CIO (US) interviewed Bossidy, the former chairman and CEO of Honeywell International, for insights into how IT changes corporate competitiveness and how CIOs can make use of the business model

CIO Magazine: Your book paints a picture of an ever-more competitive global marketplace. What is IT's role in that?

Larry Bossidy: The reason for what's happened [with global competitiveness] is the explosion of telecommunications and the Internet. The problem is that the more you have a global environment, the more data you have - and the more data you have, the harder it is to figure out what's important. You need a systems capability to be able to process that information.

CIO:From your perspective as a former CEO, what kinds of IT systems are most useful?

Bossidy:One of the ways to improve internal operations is to capture data - for instance, in the Six Sigma method. More broadly, companies without an advantage of some information systems data will fall behind those that do. If you take a look at company cultures that are progressive, they embrace data and [data-gathering] systems.

I'm not a whacko about being out in front on IT systems. You don't need the latest thing, because that can be very expensive, but you need contemporary systems. Contemporary means capable of meeting your information needs and consistently providing direction in a way that's up to speed [with competitors].

IT systems have to be an inherent part of strategy. They're sometimes done on an ad-hoc basis. For instance, we've got too many knowledge management systems being offered without a proper assessment of need. From what I've seen, knowledge management systems can make a major impact, but too often they're installed without a sense of how they're going to be used.

CIO:How can CIOs contribute to a good business model?

Bossidy:What I would do if I were the CIO is focus on external and internal realities [which are two components of the business model].

External realities include the industry you're in, who's doing well in it, and regulations that affect it. A CIO has to get more involved in the assessment of competition. There are cases out there where a competitor's supply chain or just a superior system is a competitive advantage. For instance, with Wal-Mart, its supply chain is not talked about very much as its source of competitive advantage. But CIOs recognize that importance [of the supply chain].

Then a CIO should devote more time to what the company's [IT] systems need to be - that's the internal realities piece. For instance, SAP has been popular in many companies, and rightly so, but what's the next system that you need? It's been proven that if you lag, you're going to pay the price.

CIO:What's your view of the trend toward outsourced jobs?

Bossidy:I know it's controversial, but it's here to stay. A lot of jobs that were previously done in the United States simply aren't competitive any more. [Outsourcing] is part of the increased global competitiveness. Sending jobs to India: You can only do that if you have [IT] systems in place.

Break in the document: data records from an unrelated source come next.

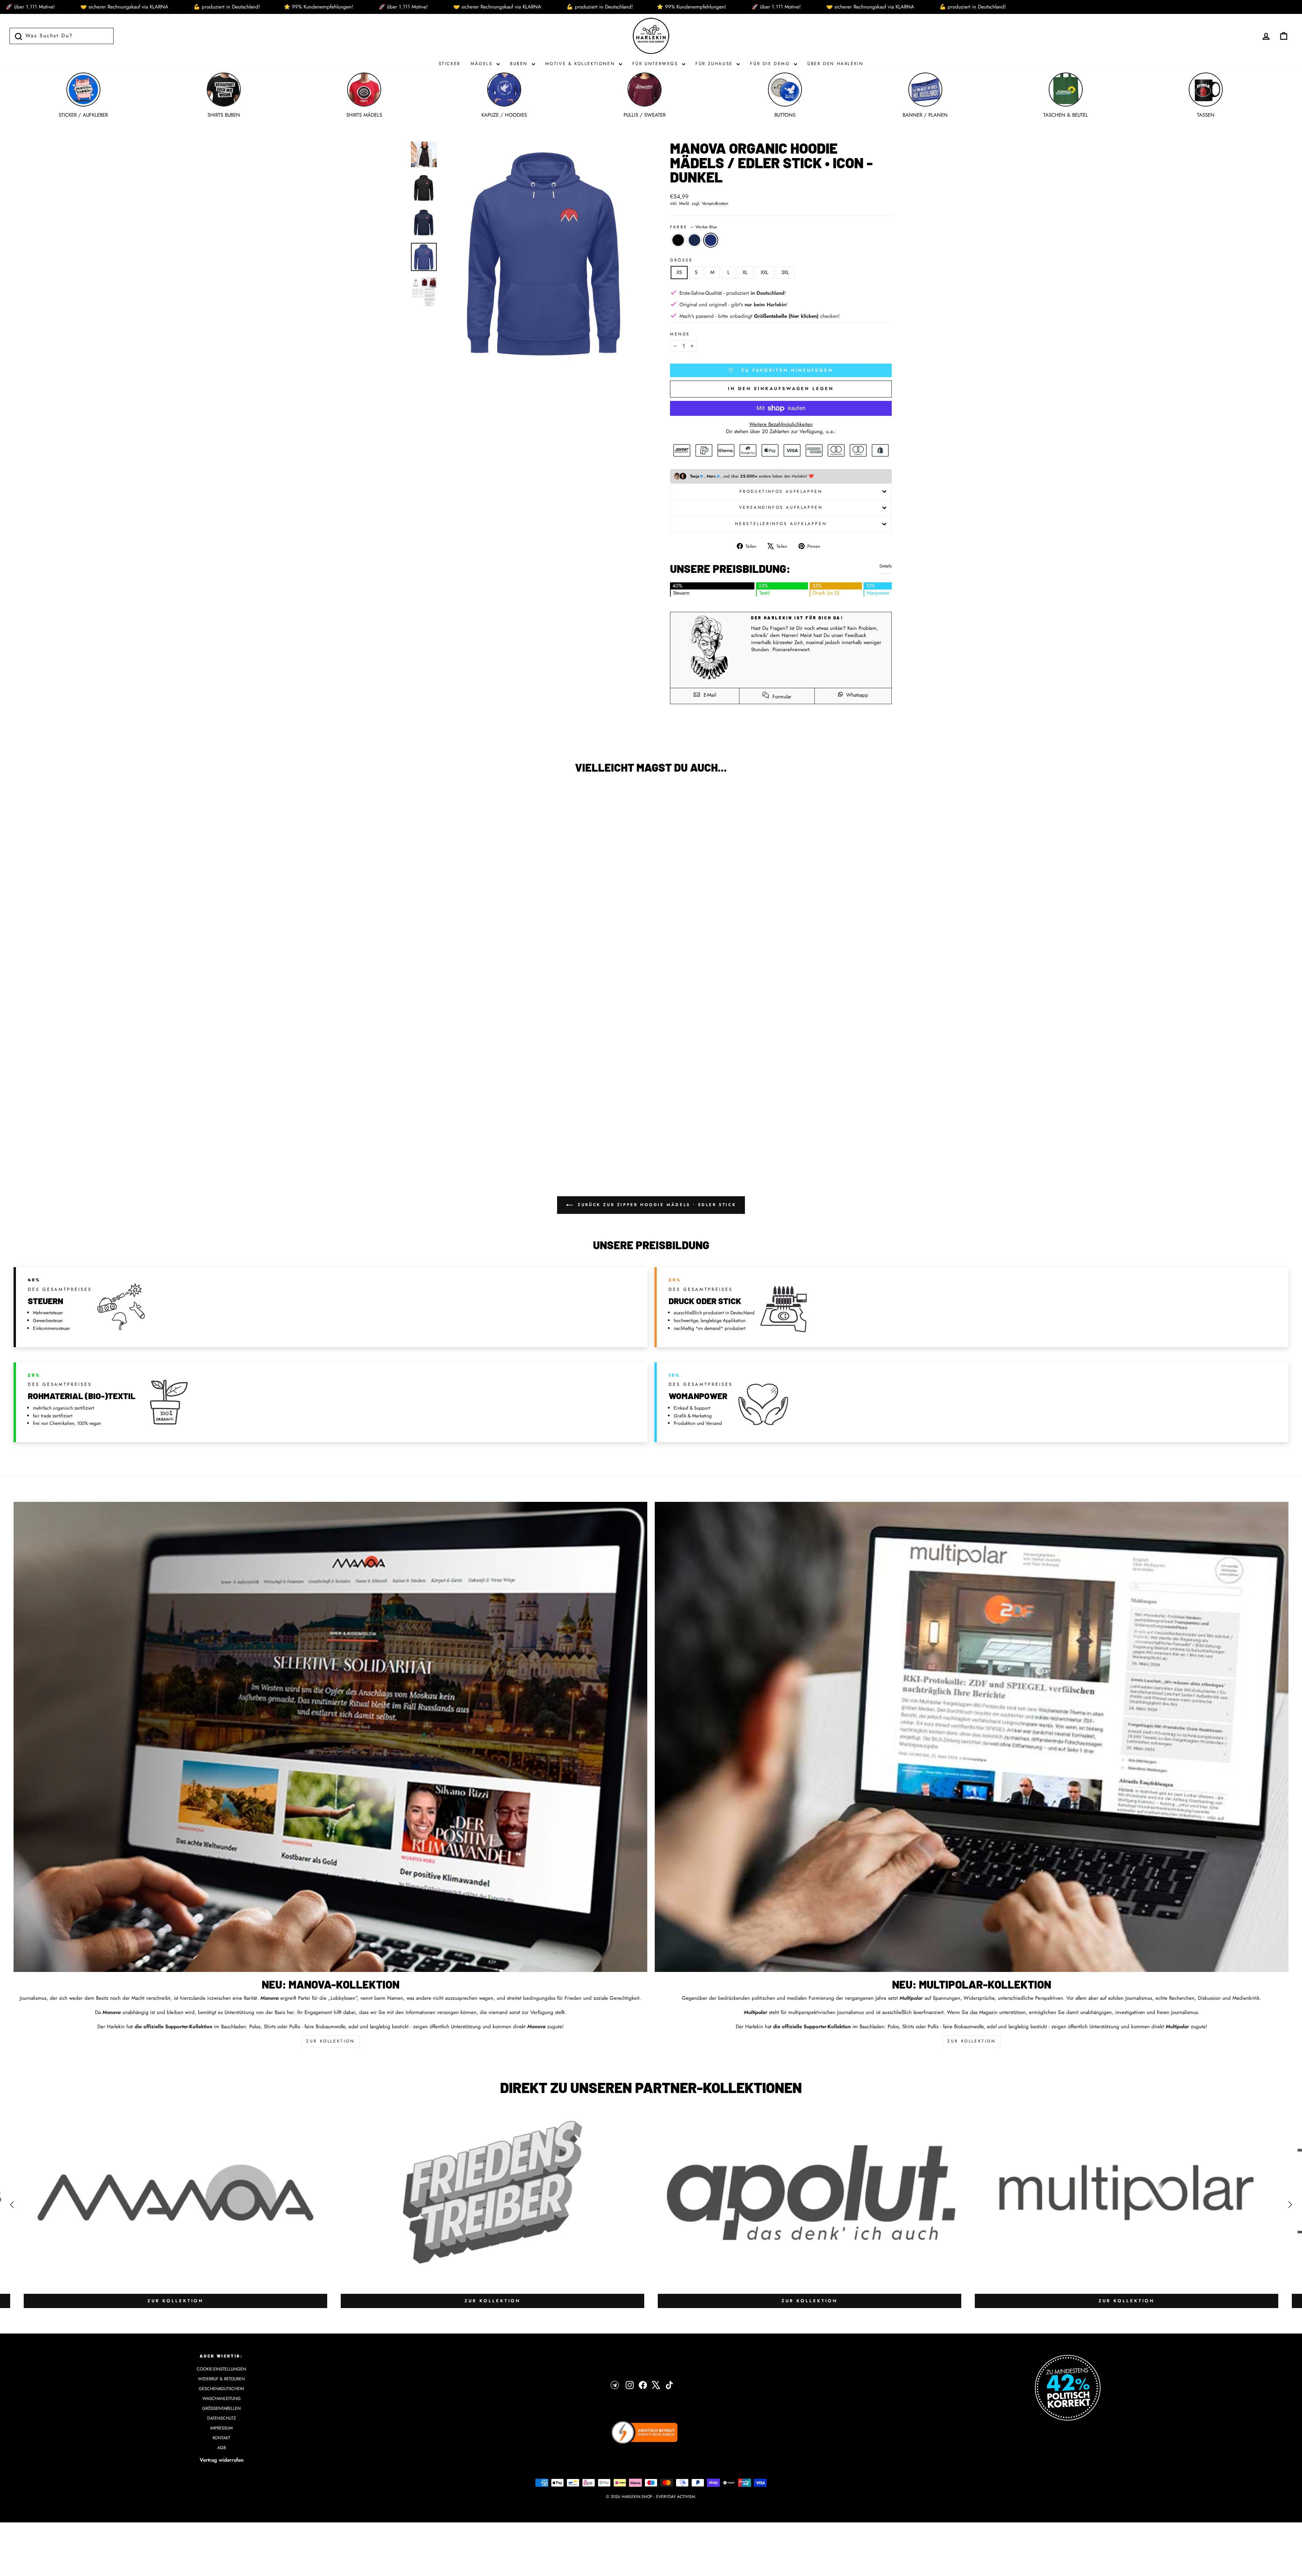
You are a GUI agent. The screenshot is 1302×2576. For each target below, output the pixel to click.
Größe (681, 260)
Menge (680, 334)
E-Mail (709, 695)
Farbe (693, 227)
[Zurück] (11, 2204)
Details (886, 566)
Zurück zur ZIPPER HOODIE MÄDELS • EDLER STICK (655, 1205)
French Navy (694, 240)
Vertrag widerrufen (221, 2460)
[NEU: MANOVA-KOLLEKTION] (330, 1737)
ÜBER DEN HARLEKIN (835, 63)
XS (679, 272)
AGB (221, 2447)
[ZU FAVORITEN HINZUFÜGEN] (22, 798)
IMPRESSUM (221, 2428)
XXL (764, 272)
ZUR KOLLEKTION (330, 2041)
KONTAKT (221, 2438)
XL (745, 272)
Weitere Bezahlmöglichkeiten (781, 424)
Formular (781, 696)
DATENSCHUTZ (221, 2418)
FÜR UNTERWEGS (656, 63)
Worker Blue (710, 240)
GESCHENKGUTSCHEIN (221, 2388)
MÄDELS (483, 63)
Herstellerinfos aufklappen (781, 524)
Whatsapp (856, 695)
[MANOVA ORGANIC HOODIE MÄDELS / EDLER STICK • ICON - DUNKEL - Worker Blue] (179, 1139)
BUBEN (520, 63)
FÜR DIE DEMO (771, 63)
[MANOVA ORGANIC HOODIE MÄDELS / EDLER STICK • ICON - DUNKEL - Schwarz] (161, 1139)
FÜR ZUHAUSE (715, 63)
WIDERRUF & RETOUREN (221, 2379)
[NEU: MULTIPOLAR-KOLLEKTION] (971, 1737)
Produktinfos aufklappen (781, 491)
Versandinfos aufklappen (781, 507)
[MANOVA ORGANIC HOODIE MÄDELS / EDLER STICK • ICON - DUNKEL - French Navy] (170, 1139)
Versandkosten (715, 203)
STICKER (449, 63)
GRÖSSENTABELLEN (221, 2408)
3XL (785, 272)
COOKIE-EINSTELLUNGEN (221, 2369)
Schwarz (678, 240)
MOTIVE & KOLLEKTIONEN (581, 63)
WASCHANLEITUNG (221, 2398)
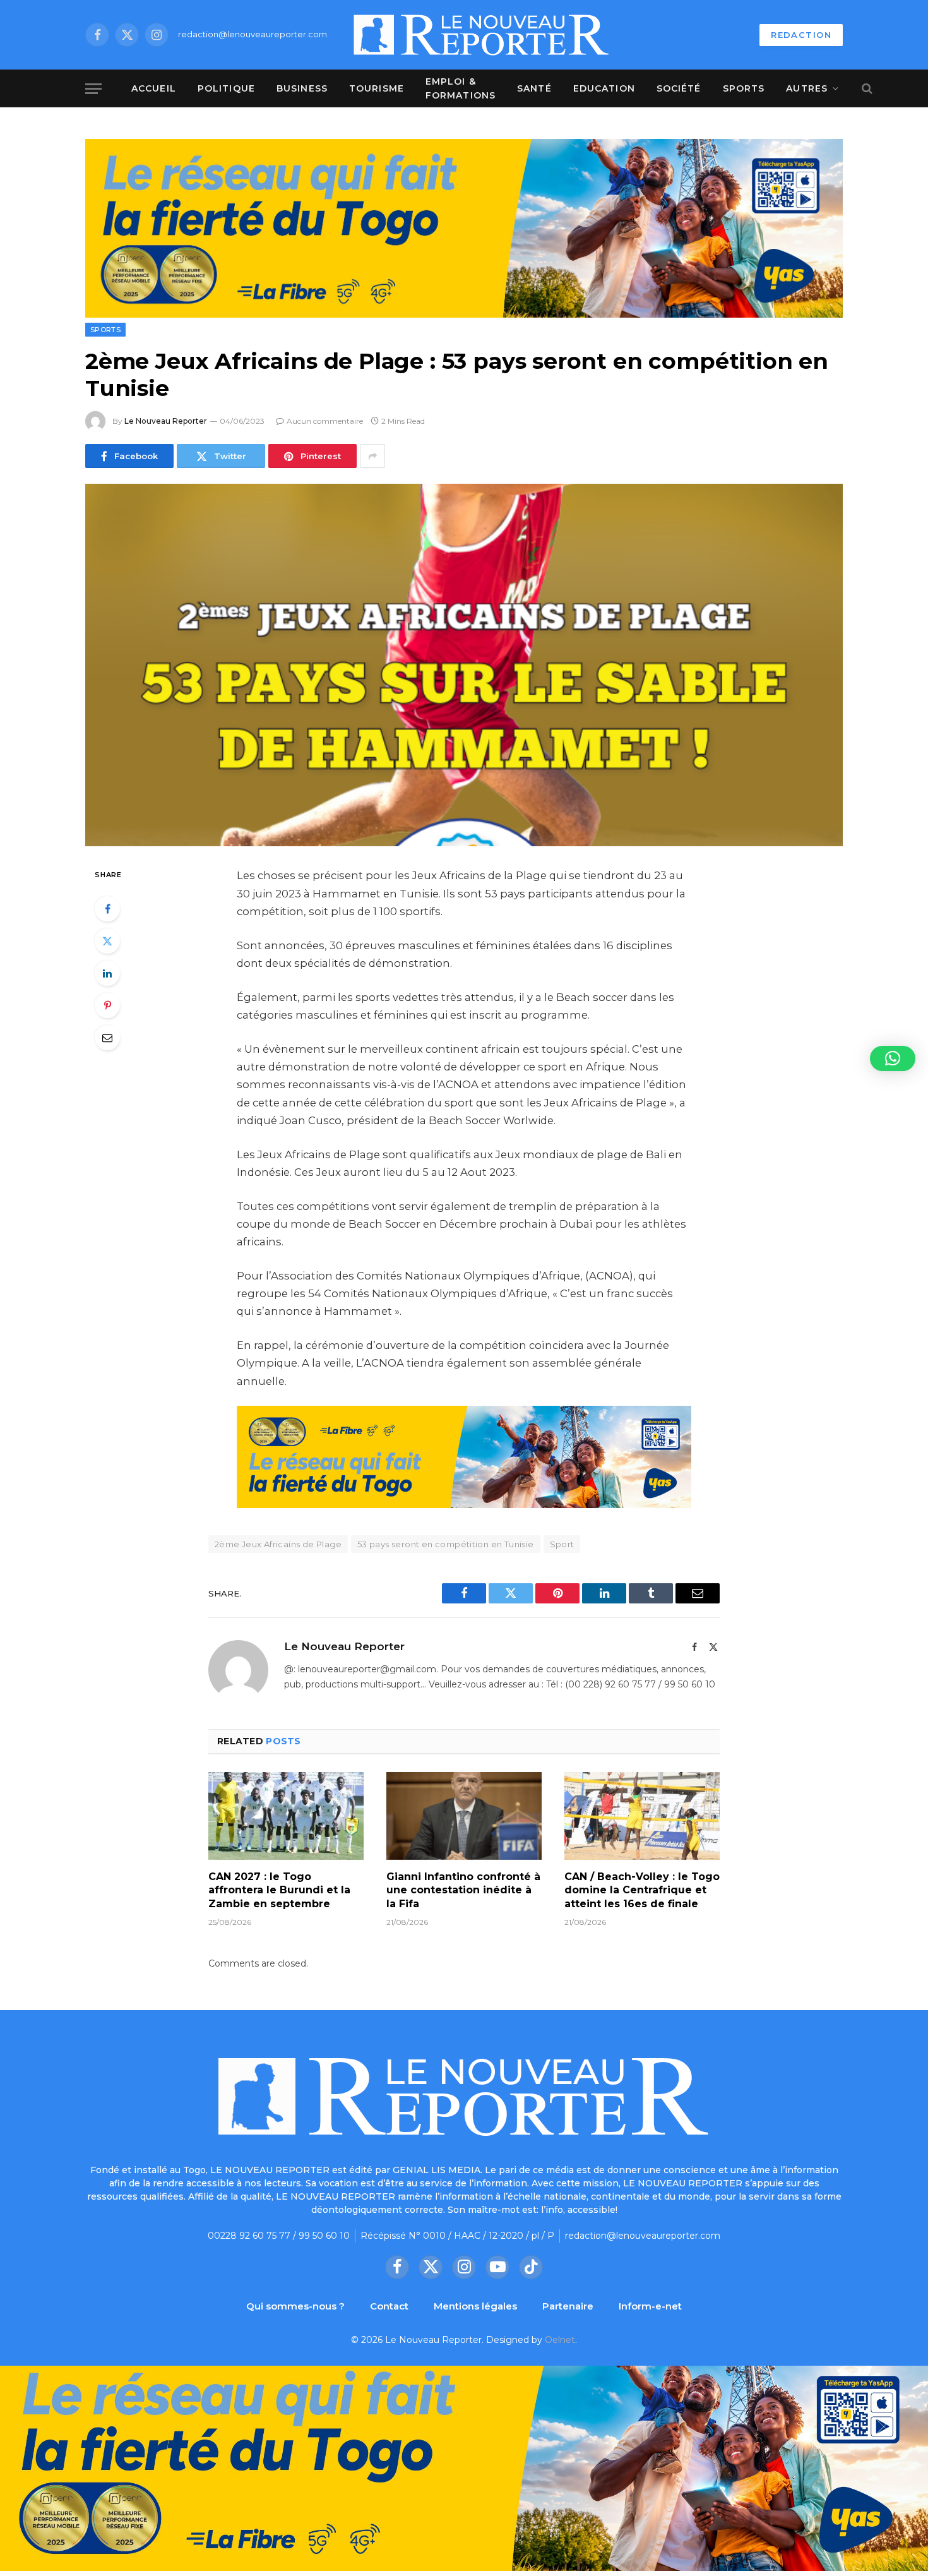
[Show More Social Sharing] (372, 456)
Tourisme (376, 88)
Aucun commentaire (325, 421)
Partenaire (567, 2306)
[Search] (865, 89)
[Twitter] (107, 941)
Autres (807, 88)
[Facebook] (107, 908)
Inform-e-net (650, 2306)
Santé (534, 88)
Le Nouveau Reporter (165, 421)
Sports (744, 88)
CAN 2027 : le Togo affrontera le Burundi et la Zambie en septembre (279, 1890)
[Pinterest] (107, 1005)
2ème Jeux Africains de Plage (278, 1544)
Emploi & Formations (460, 88)
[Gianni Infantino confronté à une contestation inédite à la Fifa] (464, 1815)
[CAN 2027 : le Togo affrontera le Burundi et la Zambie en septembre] (286, 1815)
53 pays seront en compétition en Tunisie (445, 1544)
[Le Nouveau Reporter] (481, 34)
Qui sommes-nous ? (295, 2306)
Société (679, 88)
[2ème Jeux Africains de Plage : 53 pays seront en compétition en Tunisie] (464, 665)
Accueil (153, 88)
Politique (226, 88)
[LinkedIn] (107, 973)
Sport (562, 1544)
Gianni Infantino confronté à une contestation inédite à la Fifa (463, 1890)
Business (302, 88)
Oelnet (560, 2339)
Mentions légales (475, 2306)
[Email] (107, 1037)
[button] (892, 1058)
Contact (389, 2306)
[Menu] (93, 89)
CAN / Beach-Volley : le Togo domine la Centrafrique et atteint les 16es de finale (642, 1890)
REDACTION (801, 35)
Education (604, 88)
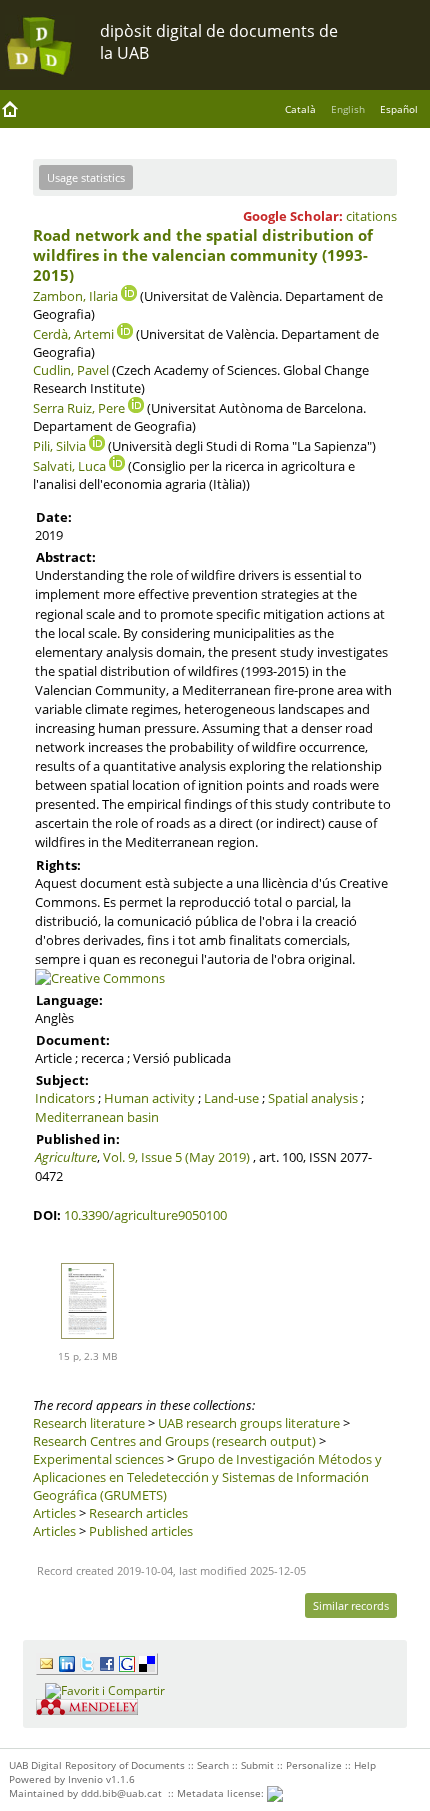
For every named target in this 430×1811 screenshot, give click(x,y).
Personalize (314, 1765)
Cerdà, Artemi (73, 334)
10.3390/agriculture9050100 (145, 1215)
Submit (257, 1765)
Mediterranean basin (97, 1117)
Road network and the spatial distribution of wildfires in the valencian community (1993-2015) (203, 255)
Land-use (231, 1098)
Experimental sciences (98, 1459)
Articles (54, 1513)
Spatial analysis (313, 1098)
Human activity (149, 1098)
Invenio (85, 1779)
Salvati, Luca (69, 466)
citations (371, 216)
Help (365, 1765)
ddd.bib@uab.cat (121, 1793)
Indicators (65, 1098)
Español (399, 109)
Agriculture (66, 1157)
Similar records (351, 1605)
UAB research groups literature (249, 1423)
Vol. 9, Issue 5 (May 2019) (176, 1157)
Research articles (138, 1513)
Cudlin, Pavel (71, 370)
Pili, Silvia (59, 446)
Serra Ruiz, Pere (79, 408)
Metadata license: (222, 1793)
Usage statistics (86, 177)
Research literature (89, 1423)
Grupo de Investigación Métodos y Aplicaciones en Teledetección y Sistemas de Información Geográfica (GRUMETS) (207, 1477)
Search (213, 1765)
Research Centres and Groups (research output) (174, 1441)
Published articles (141, 1531)
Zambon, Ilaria (75, 296)
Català (300, 109)
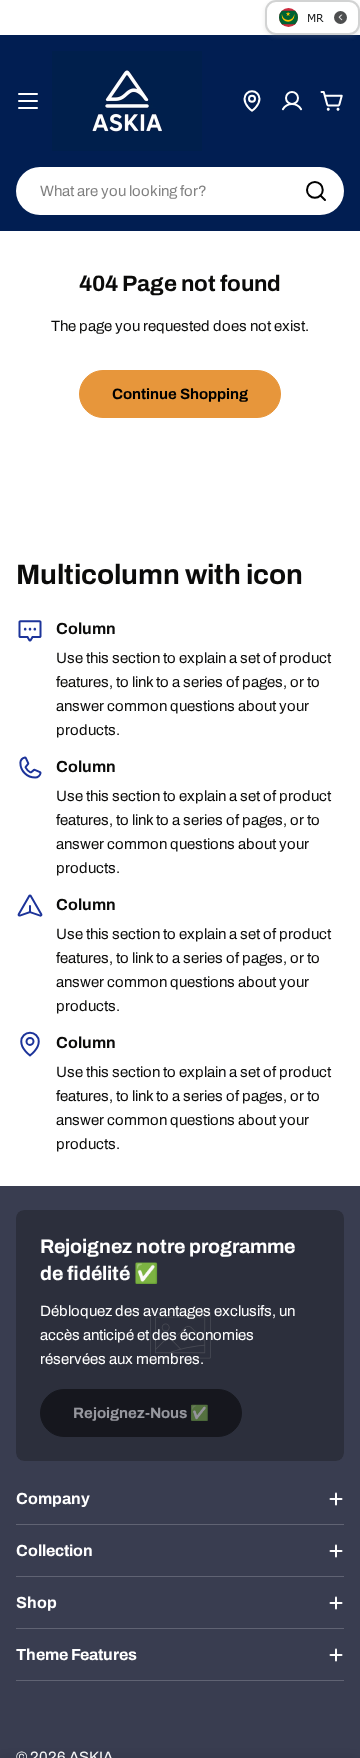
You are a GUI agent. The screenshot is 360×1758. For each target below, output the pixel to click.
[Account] (292, 101)
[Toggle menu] (28, 101)
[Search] (316, 191)
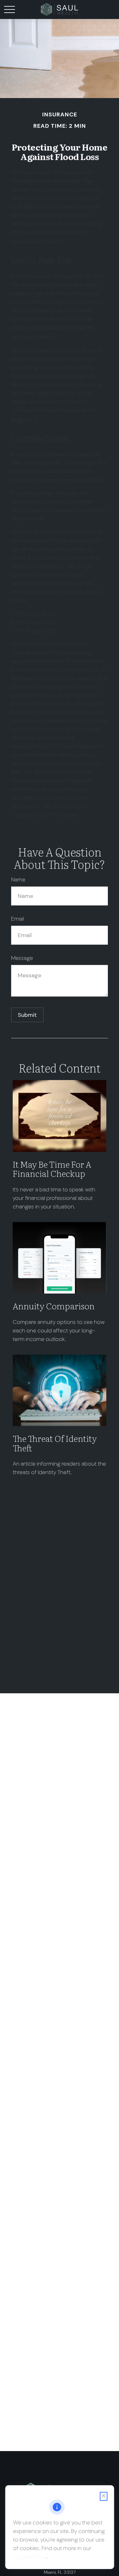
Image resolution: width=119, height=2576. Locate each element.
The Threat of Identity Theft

Outsourcing increases the need for systems.

But there's not a clear trend [with outsourcing]. You look at JP Morgan Chase (I'm on the board, by the way). They outsourced most of their IT to IBM. IBM did a good job with it. But when the merger with Bank One occurred [last January], the Bank One CIO [Austin Adams, who became the CIO for the merged entity] felt it was a competitive advantage to have IT in-house, especially for a huge consumer franchise. Outsourcing made sense for a commercial bank, but keeping the jobs in-house makes sense for a consumer bank.